A deadlock letter is a formal confirmation that both parties have been unable to come to a mutually satisfactory arrangement.
Once you've exhausted the options with your provider it can be taken to the ombudsman, but in order to do so you will need to have a deadlock letter, or show that you have had no contact from the provider for at least eight weeks.
If at any stage you have had no response for eight weeks you can skip straight to complaining to the ombudsman.
4. Complain to the ombudsman
All companies offering services to individuals or small businesses of fewer than 10 employees must be members of an Alternative Dispute Resolution (ADR) scheme. For phone, broadband and mobile providers this is either CISAS or Ombudsman Service: Communications.
To find out which of them your provider uses consult Ofcom’s list of ADR schemes.
Read the procedures carefully so you understand how to contact the ombudsman in accordance with their rules and are aware of any time limits which may apply.
The ombudsman will investigate your complaint and issue a response. If they side with you they will recommended a remedy such as an apology, financial compensation or a change to a provider’s procedures to prevent a repeat of the problem.
Private firms are not legally bound to follow the recommendation of the ombudsman, however it is unusual for them not to comply.
If the ombudsman’s ruling is not in your favour there is no right of appeal. If you do not accept this decision you would need to pursue legal action at your own expense.
Ofcom’s voluntary code of practice for broadband speeds was updated in 2015 to better handle the tricky issue of broadband speed complaints. It provides guidelines for ISPs when dealing with speed complaints, and can allow you to leave a contract early without penalty.
Before approaching the ISP you need to have an idea of what speed you should be getting as well as its current performance.
When you sign up for a broadband service the provider should supply an accurate speed estimate. Keep a record of this - if it was provided online take a screenshot, or request a printed or email confirmation.

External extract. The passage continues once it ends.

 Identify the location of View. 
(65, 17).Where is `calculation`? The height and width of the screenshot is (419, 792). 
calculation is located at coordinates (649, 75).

If broadband speed falls far below this estimate then you have strong grounds to take it further. You can check with a tool like the Broadband Genie speed test. Run multiple tests over a period of several days or weeks to eliminate peak time slowdown, network outages and other temporary issues.
Providers who have signed up to the code have agreed to treat speed complaints as a technical support issue and to follow standard procedures to resolve them. They will run tests to confirm the speed, probably ask you to perform troubleshooting steps, and may send out an engineer if their diagnostics indicate a problem with the line.
If the speed does not improve following this you have the right to cancel your contract without charge. The ISP may offer an alternative resolution such as reduced pricing but you are not obligated to accept this.
This is great news for anyone suffering from a broadband service that is running far slower than advertised, but make sure to follow the process correctly to avoid any unexpected cancellation fees, and keep in mind that the code of practice is voluntary so not all providers will adhere to this process.